Basta la notorietà o serve il valore aggiunto della pertinenza?

Un testimonial va selezionato con cura e la sua immagine gestita con le dovute cautele, perché egli vive, agisce e comunica anche al di fuori di quel messaggio, e pertanto nello spazio anche di un singolo annuncio si possono innescare meccanismi imprevedibili. Se la campagna di comunicazione non ha un obiettivo commerciale ma di sensibilizzazione, la cautela diventa ancora più importante.

Se le variabili imprevedibili sono tante, la regola aurea da tenere presente è una sola: il testimonial deve essere congeniale al messaggio e in sintonia col target di riferimento. 

Stando alle critiche, con i suoi 28 anni, Anna Tatangelo è stata giudicata troppo giovane per il target al quale la campagna di sensibilizzazione era rivolta. Il suo aspetto esteriore è stato percepito in qualche modo come disturbante, e quindi incapace di rispecchiare le donne destinatarie del messaggio.

Ma sensibilizzare un target più giovane per educarlo alla corretta prevenzione è un chiaro obiettivo della LILT. E, a ben guardare, una giovane donna e mamma curata e attenta alla propria salute dovrebbe essere una testimonial ideale per un messaggio di prevenzione, specialmente se la sua popolarità è alta fra i segmenti del target più cruciali, come la popolazione femminile del sud Italia, dove lo screening fa più fatica a decollare.

Infine, escludere una testimonial potenzialmente valida perché non ha un seno naturale sarebbe come sancire un tabù in un contesto dove invece è bene che si metta da parte ogni tipo di imbarazzo.

A mio avviso, non è nel personaggio che si devono ricercare le ragioni della polemica, quanto nel trattamento creativo, se così si può chiamare.

Definito ciò che si desidera comunicare (il messaggio), e chi se ne farà portavoce (il testimonial), si deve infatti scegliere anche come comunicarlo efficacemente.

E per uno stesso messaggio, le possibili varianti del visual e del copy sono pressoché infinite.

E se la testimonial fosse apparsa vestita sulla locandina?

Seppur con il soggetto ritratto nudo, lo stesso gesto dell’abbraccio poteva essere rappresentato in modo diverso?

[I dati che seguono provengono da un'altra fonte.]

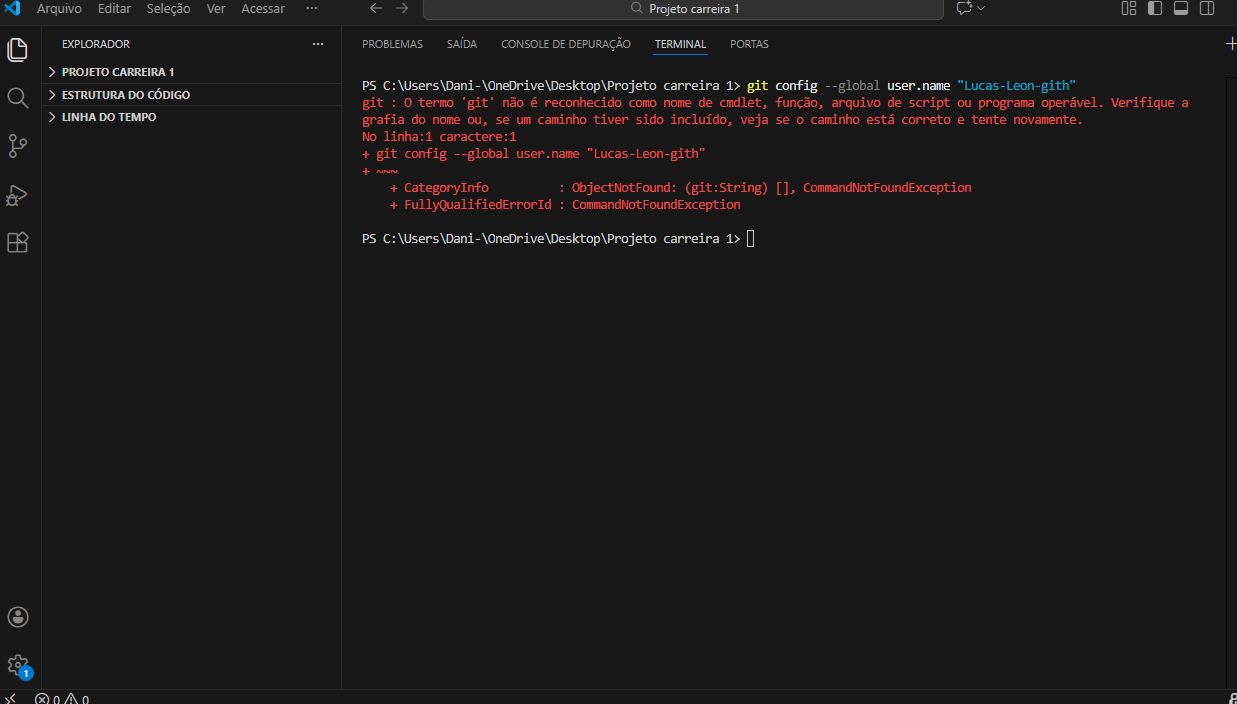This screenshot has width=1237, height=704.
Task: Toggle the primary side bar visibility
Action: tap(1155, 8)
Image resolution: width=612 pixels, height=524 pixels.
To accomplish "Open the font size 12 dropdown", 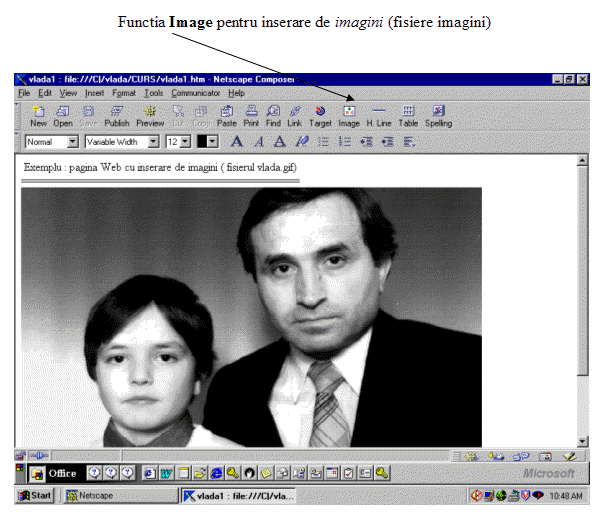I will [x=185, y=142].
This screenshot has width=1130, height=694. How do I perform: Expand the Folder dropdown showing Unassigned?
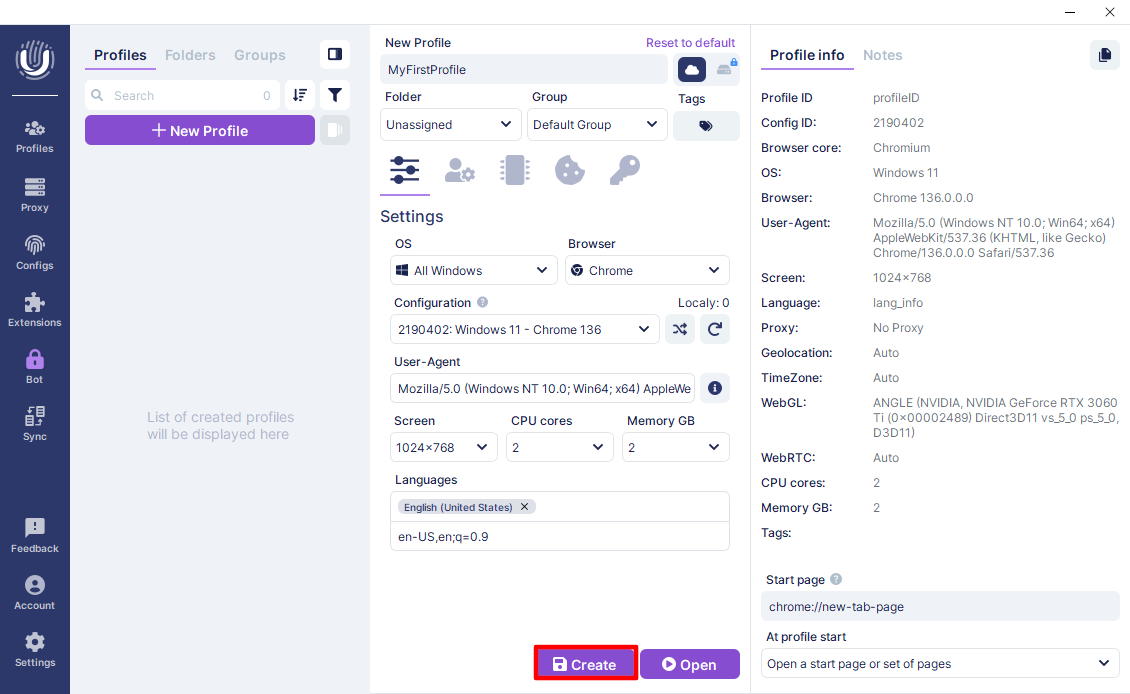click(x=451, y=125)
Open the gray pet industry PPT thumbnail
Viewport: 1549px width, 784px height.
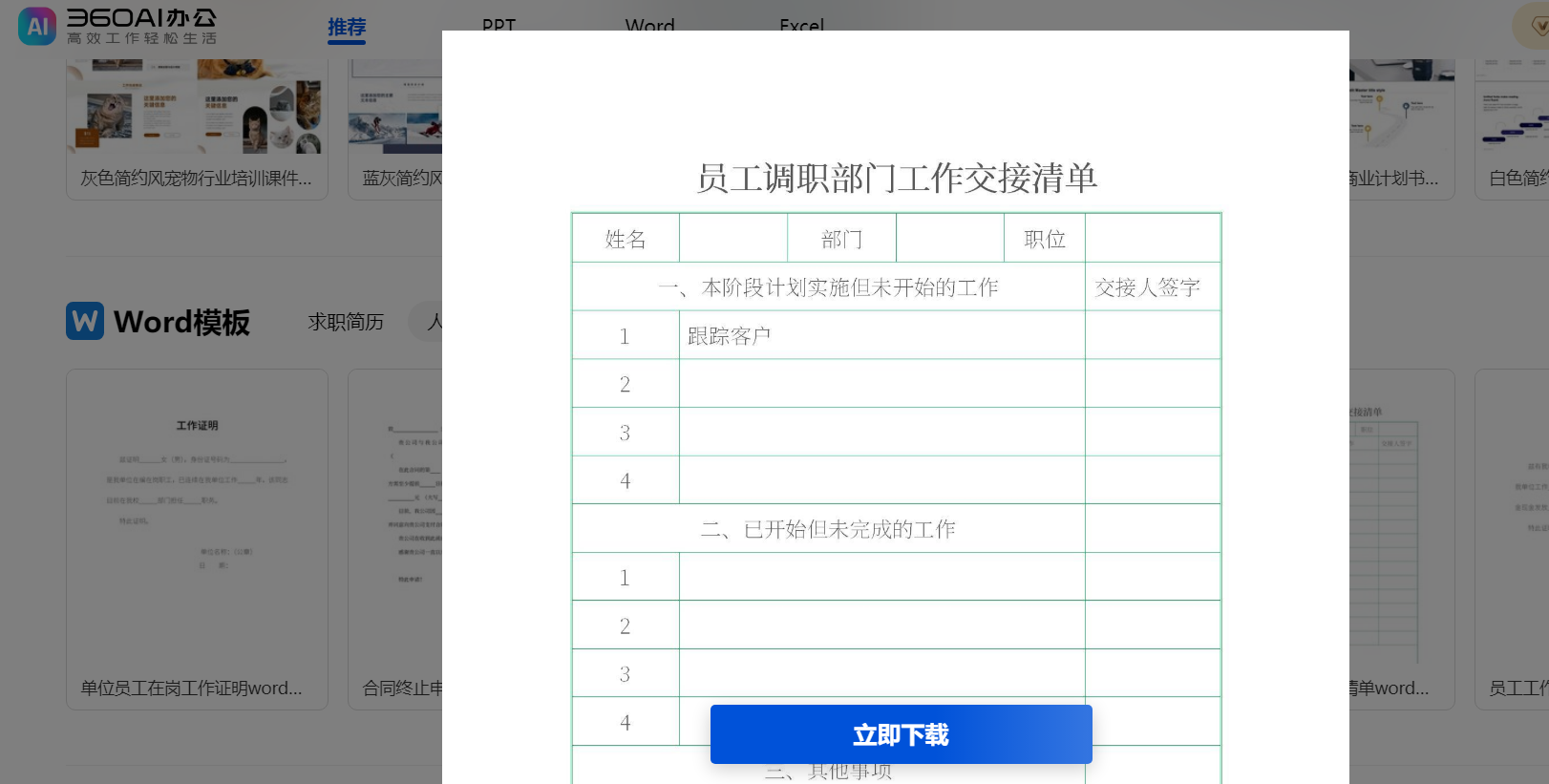click(x=197, y=107)
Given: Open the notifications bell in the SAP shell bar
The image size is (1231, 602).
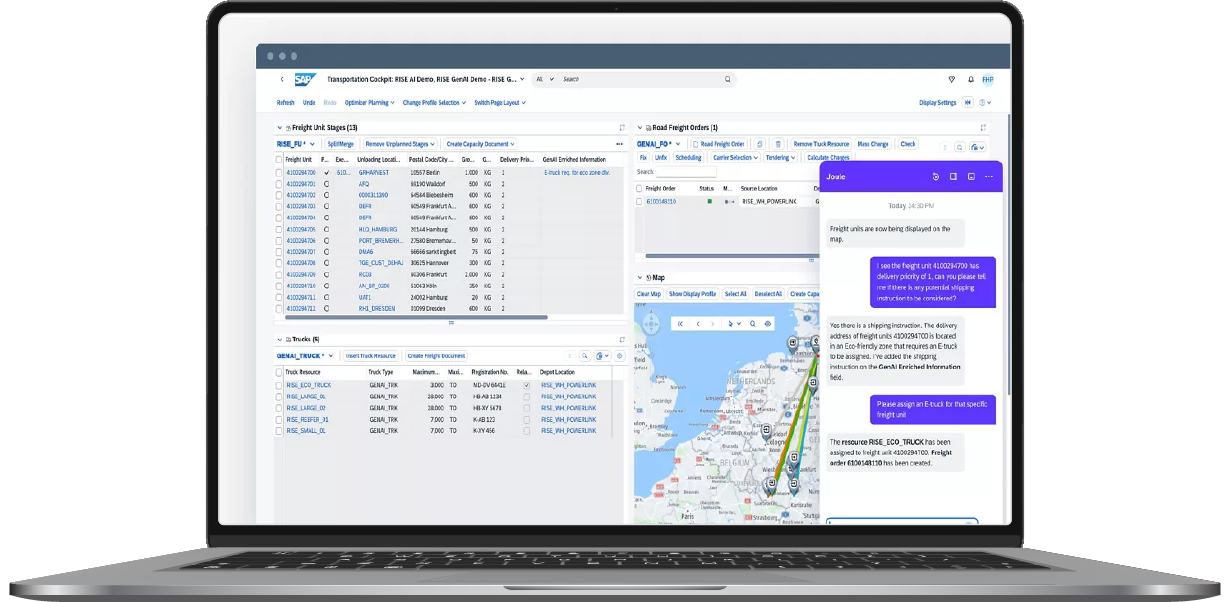Looking at the screenshot, I should click(969, 79).
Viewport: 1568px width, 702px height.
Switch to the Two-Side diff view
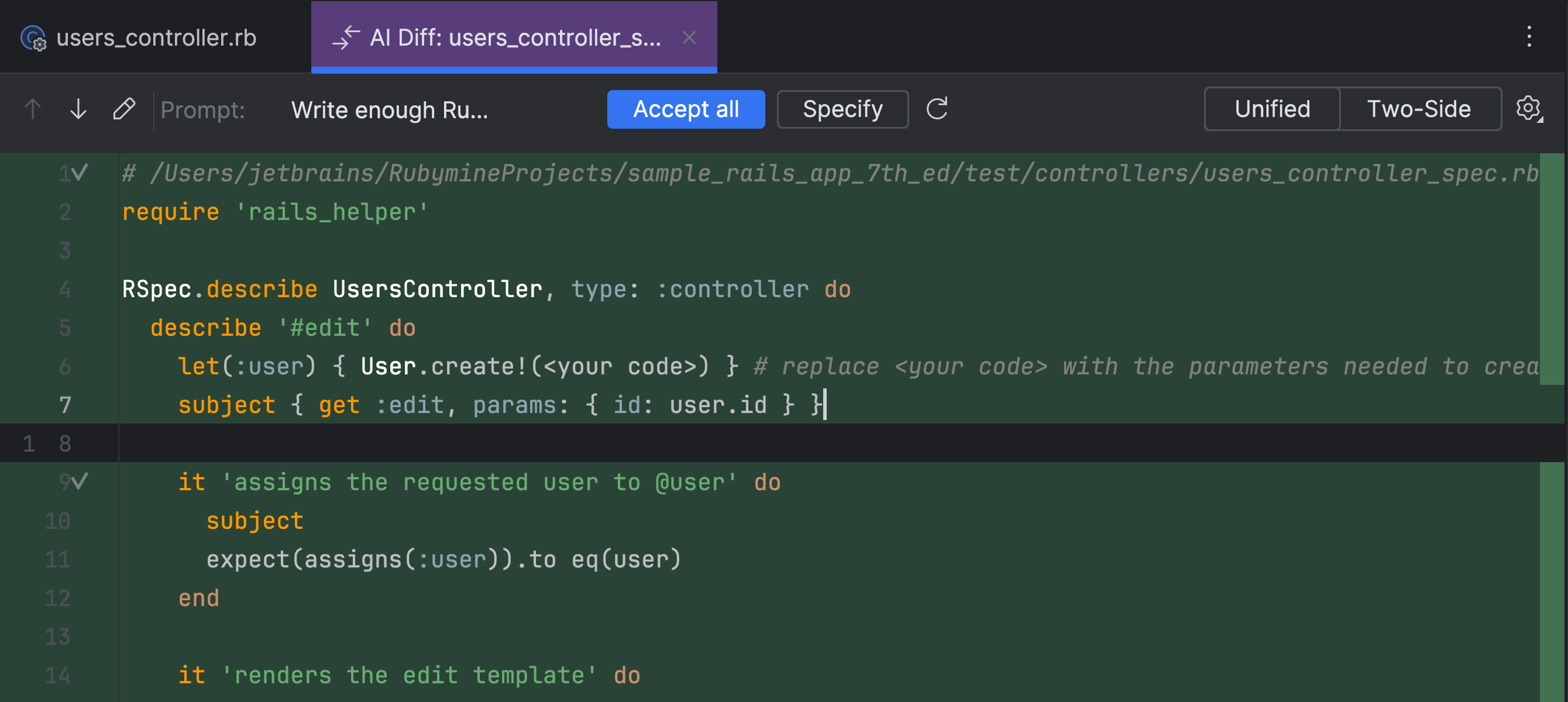(x=1417, y=108)
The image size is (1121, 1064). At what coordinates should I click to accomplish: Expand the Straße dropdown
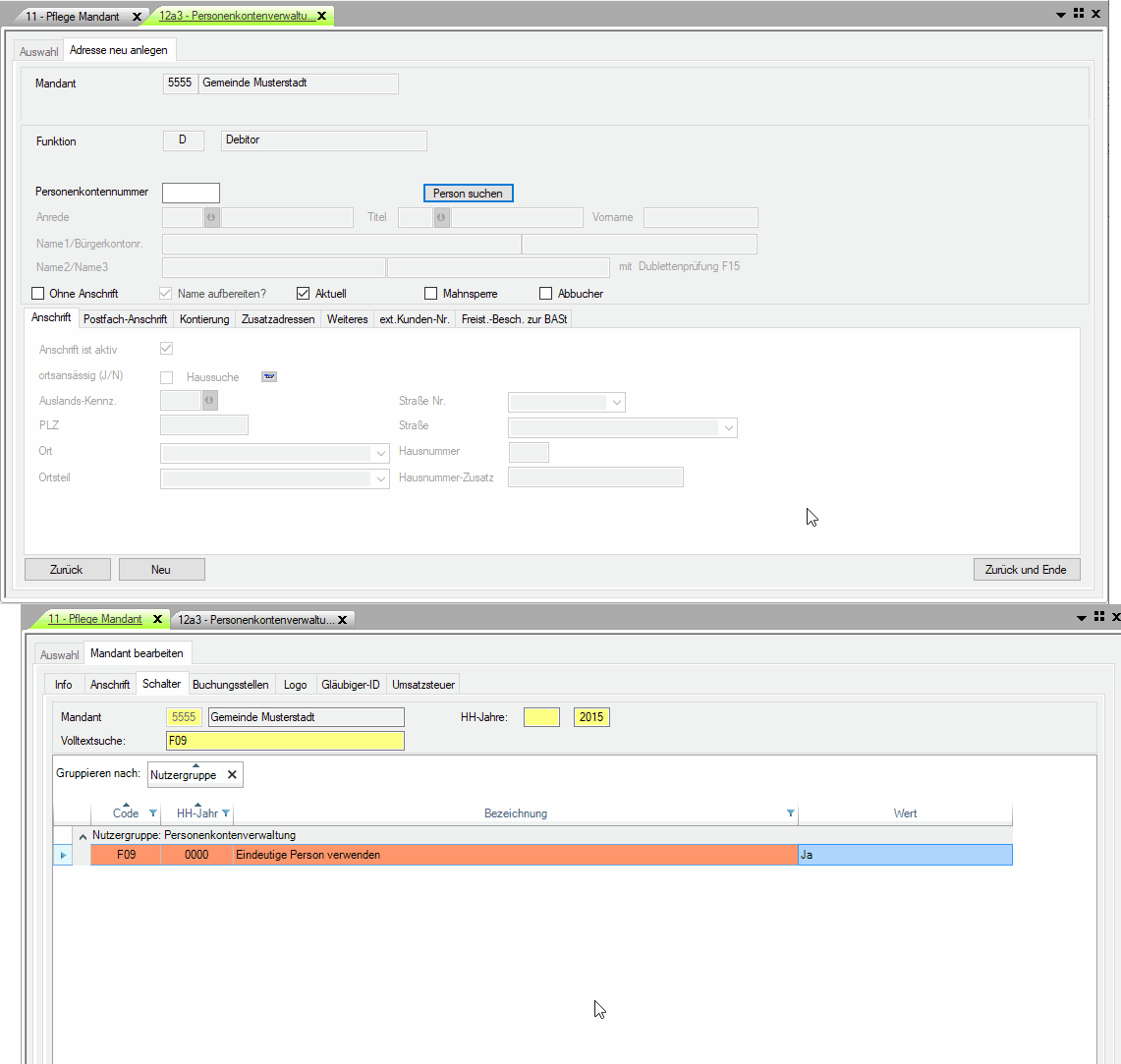point(728,428)
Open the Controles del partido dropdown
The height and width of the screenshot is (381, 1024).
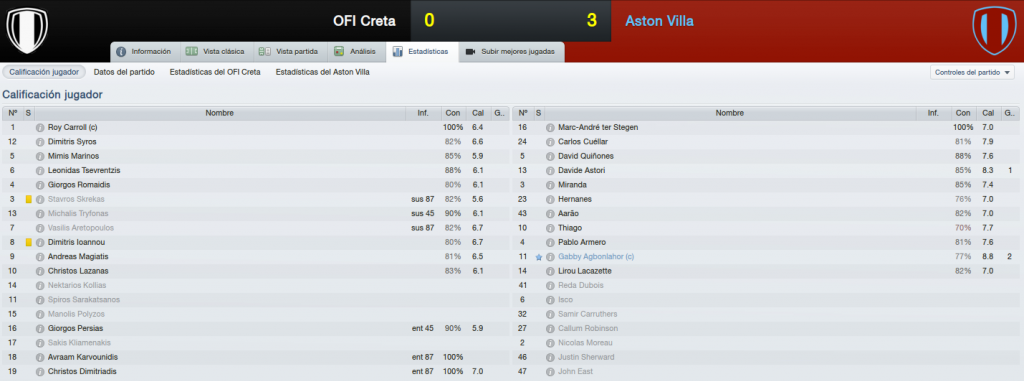[x=972, y=73]
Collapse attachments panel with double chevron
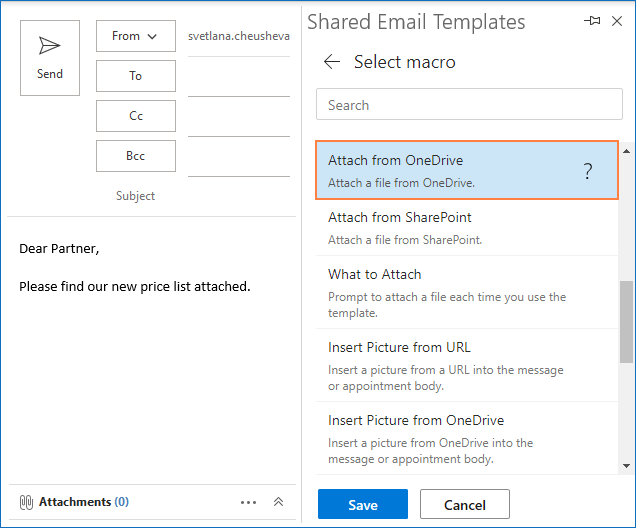The height and width of the screenshot is (528, 636). [278, 502]
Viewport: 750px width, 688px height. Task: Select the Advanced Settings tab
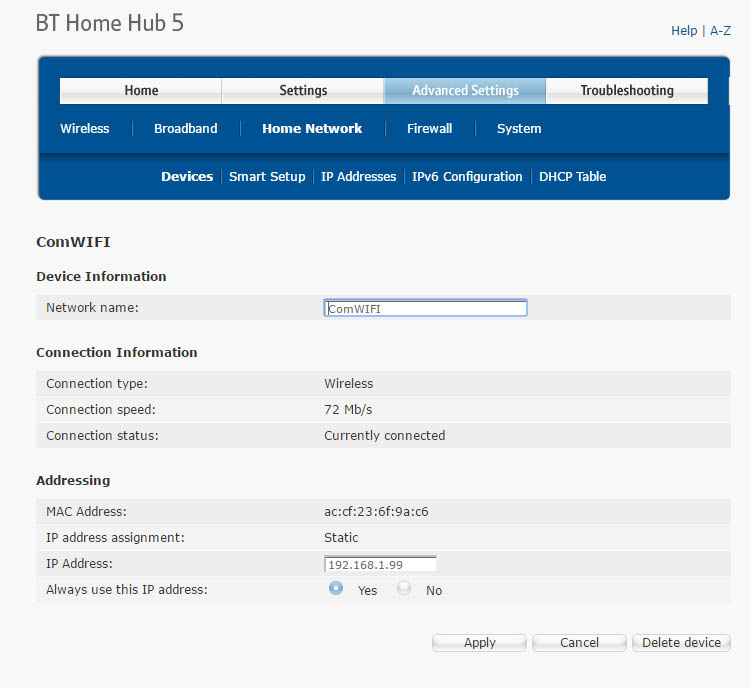(465, 91)
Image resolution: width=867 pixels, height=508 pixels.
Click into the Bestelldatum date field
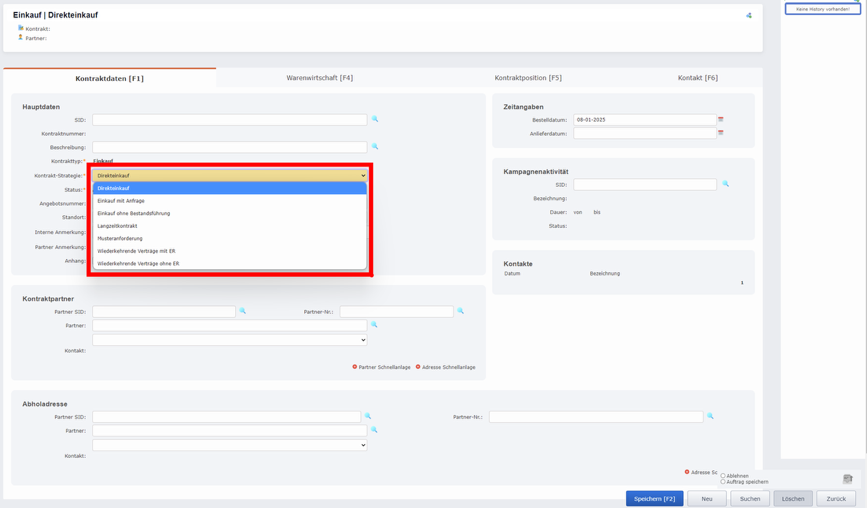644,120
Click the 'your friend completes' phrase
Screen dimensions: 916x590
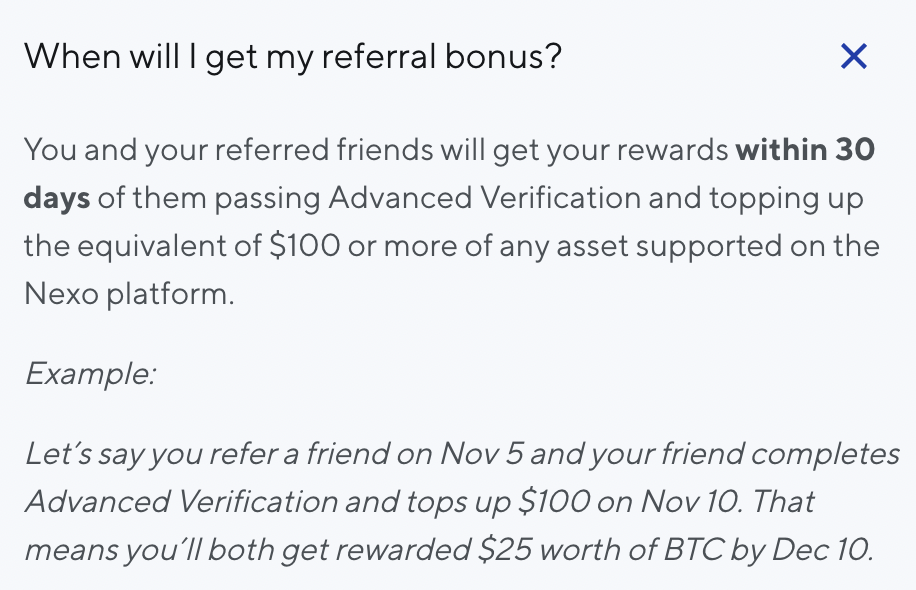point(745,454)
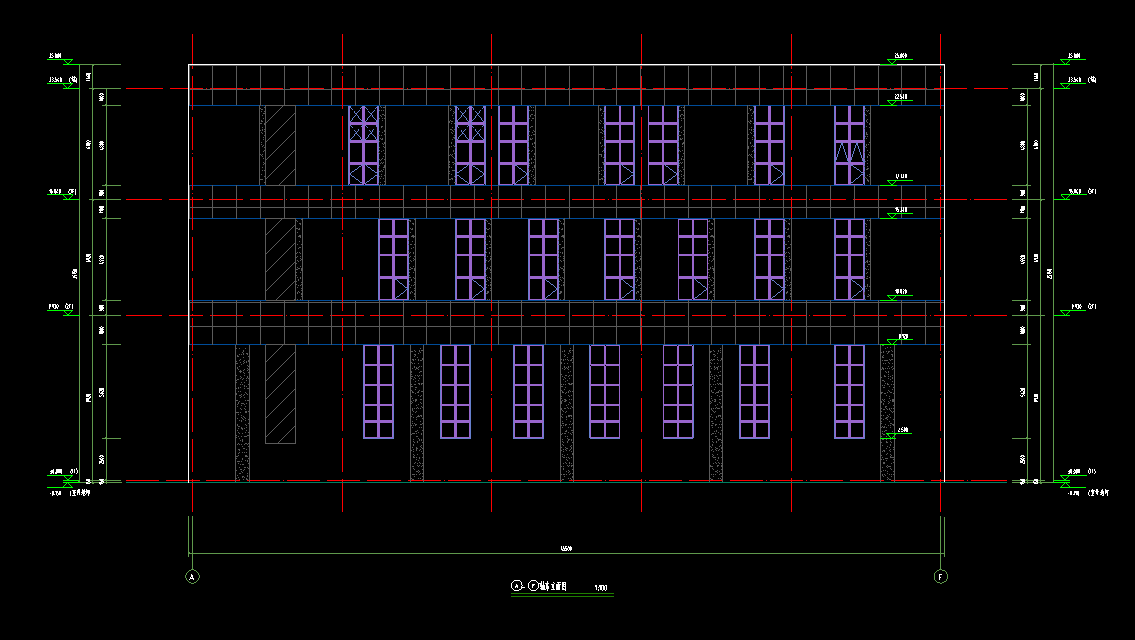Click the grid axis bubble labeled F
Viewport: 1135px width, 640px height.
[x=940, y=576]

All’estero le campagne di nudo per sensibilizzare sullo stesso tema si sprecano. Ma lo stile è tutto.

E l’utilizzo del bianco e nero, che attutisce, smorza, spegne, conferisce serietà ed importanza? Usato in contrapposizione al colore, ridefisce i pesi.


Quanto all’headline, quel “proteggilo anche tu!” risulta ben poco credibile se il gesto dell’abbraccio sembra più finalizzato a sollevare delle belle forme che a prevenirne la malattia.

Non sarebbe meglio allora provocare fino in fondo?

Rivendicare il proprio corpo. Aggredire la malattia, magari nominandola, una volta tanto: “Giù le mani dalle mie tette, CANCRO.”

Stabilire oggi se la campagna LILT sia un epic fail o meno, è difficile. Gli effetti di una campagna di comunicazione si misurano nel tempo.

Certo l’utilizzo del testimonial sbagliato mette in moto a volte un meccanismo perverso: il personaggio che dovrebbe conferire notorietà al messaggio finisce invece per offuscarlo, al punto da vampirizzare la comunicazione e diventare più importante del messaggio stesso.

Ma se invece la polemica avesse amplificato il messaggio?

L’immagine della campagna dalla pagina Facebook ufficiale della LILT piace a 15 persone ed è stata condivisa 39 volte.

Dalla pagina di Selvaggia Lucarelli, 10.679 volte.

Qui, probabilmente, non ne avremmo mai parlato.